In theory a function using a big object A in its first and another big object B in its second part could be more memory efficient if A is set to null in the middle. But as this does not force the mms to destroy A, the statement could still be a waste.
You may get circular references if you do some fancy class design. Then breaking the circle by hand may be necessary - but perhaps avoiding such loops in the first place would be better.
There are rumours about ancient database access objects with bugs that could be avoided by zapping variables. I wouldn't base my programming rules on such voodoo.
(There are tons of VBscript code on the internet that is full of "Set X = Nothing"; when asked, the authors tend to talk about 'habit' and other languages (C, C++))
Building on what Ekkehard.Horner has said...
Scripts like VBScript, JScript, and ASP are executed within an environment that manages memory for you. As such, explicitly setting an object reference to Null or Empty, does not necessarily remove it from memory...at least not right away. (In practice it's often nearly instantaneous, but in actuality the task is added to a queue within the environment that is executed at some later point in time.) In this regard, it's really much less useful than you might think.
In compiled code, it's important to clean up memory before a program (or section of code in some cases) ends so that any allocated memory is returned to the system. This prevents all kinds of problems. Outside of slowly running code, this is most important when a program exits. In scripting environments like ASP or WSH, memory management takes care of this cleanup automatically when a script exits. So all object references are set to null for you even if you don't do it explicitly yourself which makes the whole mess unnecessary in this instance.

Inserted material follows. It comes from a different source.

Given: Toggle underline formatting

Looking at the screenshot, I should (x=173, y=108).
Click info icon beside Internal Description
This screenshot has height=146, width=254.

As far as memory concerns during script execution, if you are building arrays or dictionary objects large enough to cause problems, you've either gone way beyond the scope of scripting or you've taken the wrong approach in your code. In other words, this should never happen in VBScript. In fact, the environment imposes limits to the sizes of arrays and dictionary objects in order to prevent these problems in the first place.
If you have long running scripts which use objects at the top/start, which are unneeded during the main process, setting these objects to null may free up memory sooner and won't do any harm. As mentioned by other posters, there may be little practical benefit.